Ed Takesuye watched
CNN broadcasts in March
as the liberation of Iraq unfolded. Not from the comfort of his living room, but from the submarine he commanded, the USS San Juan, far below the surface of the Red Sea.
For his efforts in the early phases of Operation Iraqi Freedom, the Navy captain and 1979 graduate of Scottsdale’s Coronado High School was awarded the prestigious Bronze Star Medal.
His parents, Jack and Betty Takesuye still live in Scottsdale.
The medal is awarded for meritorious achievement in connection with armed conflict. Naval public affairs officer Andrew Scharnhorst said Takesuye received the honor Monday. He was the only sailor on board to receive the honor.

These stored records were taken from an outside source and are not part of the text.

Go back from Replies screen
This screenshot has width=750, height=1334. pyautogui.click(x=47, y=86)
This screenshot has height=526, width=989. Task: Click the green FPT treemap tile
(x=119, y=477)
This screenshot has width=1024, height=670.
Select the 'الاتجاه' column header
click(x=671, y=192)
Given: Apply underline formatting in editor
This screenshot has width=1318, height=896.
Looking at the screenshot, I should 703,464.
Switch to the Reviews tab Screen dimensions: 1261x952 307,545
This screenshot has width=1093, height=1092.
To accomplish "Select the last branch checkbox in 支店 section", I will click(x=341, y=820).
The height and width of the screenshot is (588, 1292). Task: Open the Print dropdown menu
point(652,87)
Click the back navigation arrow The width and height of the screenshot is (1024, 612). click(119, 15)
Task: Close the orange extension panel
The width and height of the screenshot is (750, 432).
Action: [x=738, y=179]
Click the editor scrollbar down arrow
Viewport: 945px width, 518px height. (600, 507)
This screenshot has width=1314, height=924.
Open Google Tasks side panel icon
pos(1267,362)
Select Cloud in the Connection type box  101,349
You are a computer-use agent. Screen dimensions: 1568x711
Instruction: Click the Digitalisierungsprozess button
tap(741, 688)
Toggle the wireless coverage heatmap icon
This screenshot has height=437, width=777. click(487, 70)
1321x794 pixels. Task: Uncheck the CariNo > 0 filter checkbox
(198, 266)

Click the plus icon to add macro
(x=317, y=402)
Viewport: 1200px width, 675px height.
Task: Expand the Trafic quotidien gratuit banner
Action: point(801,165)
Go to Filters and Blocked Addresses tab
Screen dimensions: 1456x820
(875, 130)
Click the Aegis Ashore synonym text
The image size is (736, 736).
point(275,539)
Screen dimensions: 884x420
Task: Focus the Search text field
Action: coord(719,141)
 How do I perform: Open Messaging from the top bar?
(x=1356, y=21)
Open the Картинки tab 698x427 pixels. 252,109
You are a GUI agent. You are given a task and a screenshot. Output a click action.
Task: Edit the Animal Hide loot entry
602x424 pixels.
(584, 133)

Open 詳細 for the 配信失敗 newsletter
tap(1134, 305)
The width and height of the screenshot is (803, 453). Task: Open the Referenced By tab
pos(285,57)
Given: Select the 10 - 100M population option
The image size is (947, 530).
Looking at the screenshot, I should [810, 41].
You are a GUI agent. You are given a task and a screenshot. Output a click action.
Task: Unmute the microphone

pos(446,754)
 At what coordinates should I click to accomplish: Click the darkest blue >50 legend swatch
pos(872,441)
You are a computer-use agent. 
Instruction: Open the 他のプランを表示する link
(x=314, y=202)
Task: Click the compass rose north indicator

"At the beginning of the campaign to liberate Iraq, we shot missiles from the submarine to clear the path for the other branches to come in," Takesuye said from New London, Conn., where he is now stationed.
Takesuye said he felt safe during the military campaign. His security may have come courtesy of his wife of four years, Kinuyo.
"All the time I was praying and hoping my husband and his crew would come home safe," she wrote in an e-mail reply to questions from the Tribune.
Takesuye was already deployed in the Mediterranean when President Bush ordered a troop build-up in the Middle East.
Takesuye said he saw daylight for one day during a six-month period, when his submarine resurfaced to cross the Suez Canal.
Takesuye will be sent out to sea again, but not for about 18 months. "We get to stay home for awhile
after being deployed for six months because it’s so hard on family life," he said.
While he’s stateside, Takesuye won’t be sitting back and relaxing, however.
"I’m a little more experienced now so I am training new commanders and then we’ll go back to sea."
Not before some rest and relaxation if Kinuyo Takesuye has any say.
"While he’s home, I am hoping he has time for a romantic vacation to Niagara Falls," she said.